Convolutional neural networks are the preferred architecture for image processing thanks to their ability to learn spatial features. Fully connected layers assign a weight to every input-output combination, which allows them to model exact patterns. However, they lack translation invariance; they cannot recognize patterns that are shifted. A CNN instead learns filter kernels that convolve across the entire input image, allowing it to recognize patterns that shift slightly or appear in multiple locations.

Since the same weights are exposed to many different features, CNNs learn generalized features more effectively. They exchange a higher computational load for a smaller memory footprint because the weights are shared across the image.

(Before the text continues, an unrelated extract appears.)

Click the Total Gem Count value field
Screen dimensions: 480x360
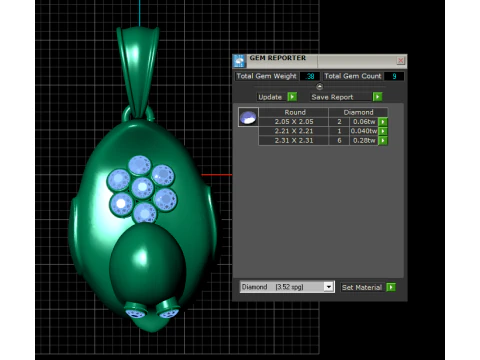(x=394, y=76)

CNNs are vastly more powerful for image recognition tasks and were also the architecture that put machine learning on the map in the 1990s with LeNet¹. CNNs also ended the “AI Winter” by leading to the breakthrough in deep-learning image recognition with MCDNN² and AlexNet³ in 2012.

Porting a CNN to a tiny microcontroller is far from trivial:

CNNs typically increase the number of channels as layers progress. Even for a 16×16 image, a 64-channel tensor stored in parallel needs 16×16×4×64 B = 64 kB, well above the 3–4 kB of RAM available on the target devices.
Convolutional layers are parameter-efficient but computationally intensive. Every kernel element is multiplied with every pixel, which is trivial to parallelize on a GPU but slow on a single-core MCU.
Convolutions require special case handling such as padding, stride, and dilation, increasing code complexity and size.

CNN Architecture Design
#

Following a lengthy “human-assisted architecture search,” I settled on the architecture below. The first layer of the former fully connected model is replaced with convolutional layers that perform the function of extracting features from the input image.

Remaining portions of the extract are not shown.